* **Job**
Copy the listing from the line containing "The image size is (453, 520)." through the end of the listing, swapping "Longitude" for "Latitude" and leaving everything else unchanged.
════════
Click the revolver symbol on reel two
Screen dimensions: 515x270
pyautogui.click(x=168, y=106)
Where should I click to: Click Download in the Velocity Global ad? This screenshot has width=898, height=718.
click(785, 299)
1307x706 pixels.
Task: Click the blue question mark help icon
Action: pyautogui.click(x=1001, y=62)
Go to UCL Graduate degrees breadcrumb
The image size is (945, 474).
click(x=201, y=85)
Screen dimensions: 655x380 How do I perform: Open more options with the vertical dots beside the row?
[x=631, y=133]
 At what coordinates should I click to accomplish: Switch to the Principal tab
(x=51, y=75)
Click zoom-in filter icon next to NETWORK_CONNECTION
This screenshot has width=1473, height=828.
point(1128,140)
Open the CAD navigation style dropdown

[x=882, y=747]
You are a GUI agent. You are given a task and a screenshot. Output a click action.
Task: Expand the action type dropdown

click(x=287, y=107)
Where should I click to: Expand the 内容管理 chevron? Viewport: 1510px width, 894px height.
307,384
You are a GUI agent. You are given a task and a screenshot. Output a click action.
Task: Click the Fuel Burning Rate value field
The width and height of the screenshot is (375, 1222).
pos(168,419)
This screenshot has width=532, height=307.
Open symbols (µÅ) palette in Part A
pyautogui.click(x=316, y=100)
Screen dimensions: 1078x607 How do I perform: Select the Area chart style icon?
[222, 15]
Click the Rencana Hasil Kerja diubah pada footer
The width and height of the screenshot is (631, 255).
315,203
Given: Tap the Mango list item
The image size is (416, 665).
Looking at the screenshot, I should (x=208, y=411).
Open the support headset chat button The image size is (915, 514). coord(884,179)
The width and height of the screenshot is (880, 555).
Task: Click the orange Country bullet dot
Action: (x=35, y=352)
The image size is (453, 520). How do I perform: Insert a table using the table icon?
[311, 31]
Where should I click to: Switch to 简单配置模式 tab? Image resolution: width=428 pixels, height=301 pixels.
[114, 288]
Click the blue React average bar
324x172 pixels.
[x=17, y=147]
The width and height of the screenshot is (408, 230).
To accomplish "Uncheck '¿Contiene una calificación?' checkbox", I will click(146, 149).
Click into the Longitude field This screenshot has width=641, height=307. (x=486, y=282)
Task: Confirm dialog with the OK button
════════
* **Answer to this problem**
The image size is (453, 520). How do I perform: Insert a table using the table icon?
[311, 31]
Where should I click to: Switch to 简单配置模式 tab? Image resolution: width=428 pixels, height=301 pixels.
[114, 288]
Click the blue React average bar
324x172 pixels.
[x=17, y=147]
The width and height of the screenshot is (408, 230).
To accomplish "Uncheck '¿Contiene una calificación?' checkbox", I will click(146, 149).
Click into the Latitude field This screenshot has width=641, height=307. (x=486, y=282)
Task: Confirm dialog with the OK button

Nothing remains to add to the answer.